In fact, back in 2015, I can recall seeing him walking around a hotel in Düsseldorf, Germany, wearing a Team Fury tracksuit and using his brother’s impending success to Create your own dream. He spoke that day – the day of Tyson Fury’s life-changing victory over Wladimir Klitschko – about his stress and excitement, and he also told me it was because of moments like that. which he also decided to join boxing.

At that time he was only 16 years old, although Tommy took the form of a much older boy. He’s also going to get bigger, in the span of two years his brother Tyson has managed to climb to the top of the weight class and succumb to a performance-enhancing drug controversy. , combined with bouts of depression, kept him out of the ring throughout 2016 and 2017.

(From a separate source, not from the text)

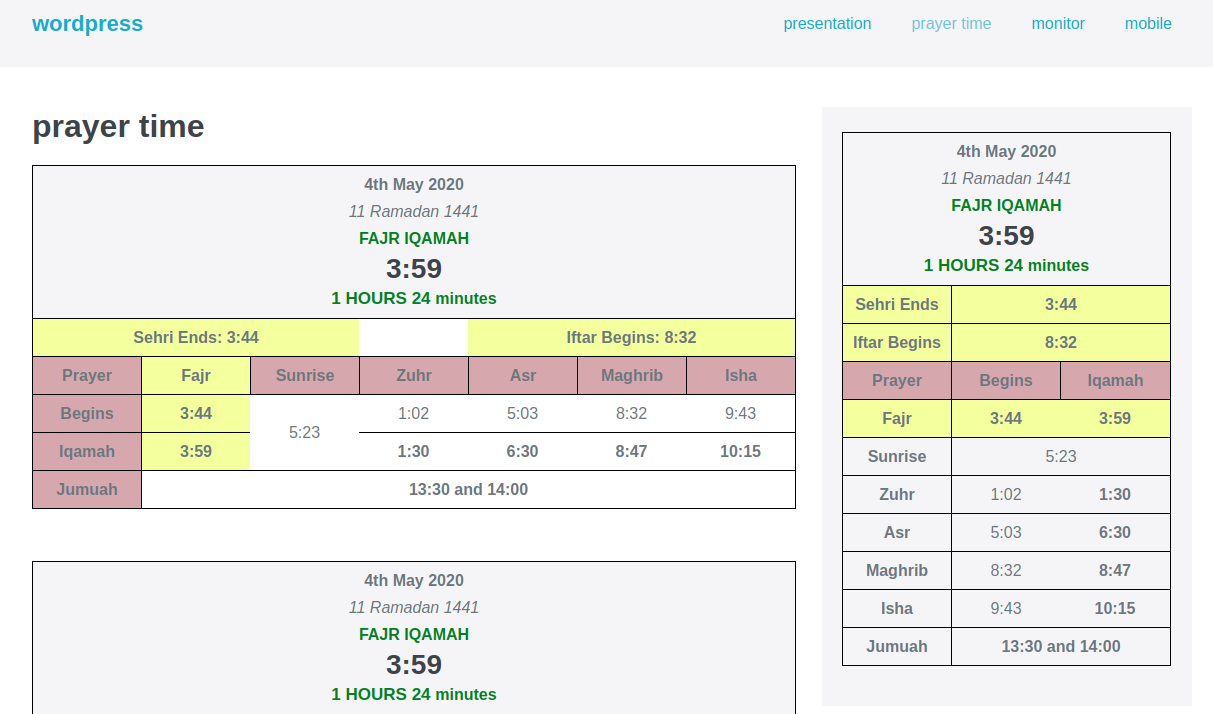
Task: Click the Jumuah 13:30 and 14:00 cell in main table
Action: click(468, 490)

However, by December 2018, Tyson was back in action and Tommy turned pro. A four-round match by Latvian Jevgenijs Andrejevs at Manchester Arena got Tommy started and in the next he stopped Callum Ide, a man without a win in 28 professional matches, in a match. the match. He’s young, of course, so time is on his side. Furthermore, while Tyson in his early years was able to take risks here and there thanks to his extensive amateur background, Tommy, boasting that he had no truly remarkable amateur background, not as lucky. Indeed, whenever in the pro ring, he comes across as crude the way all newbies do. A way of shouting potential and red flags in equal measure.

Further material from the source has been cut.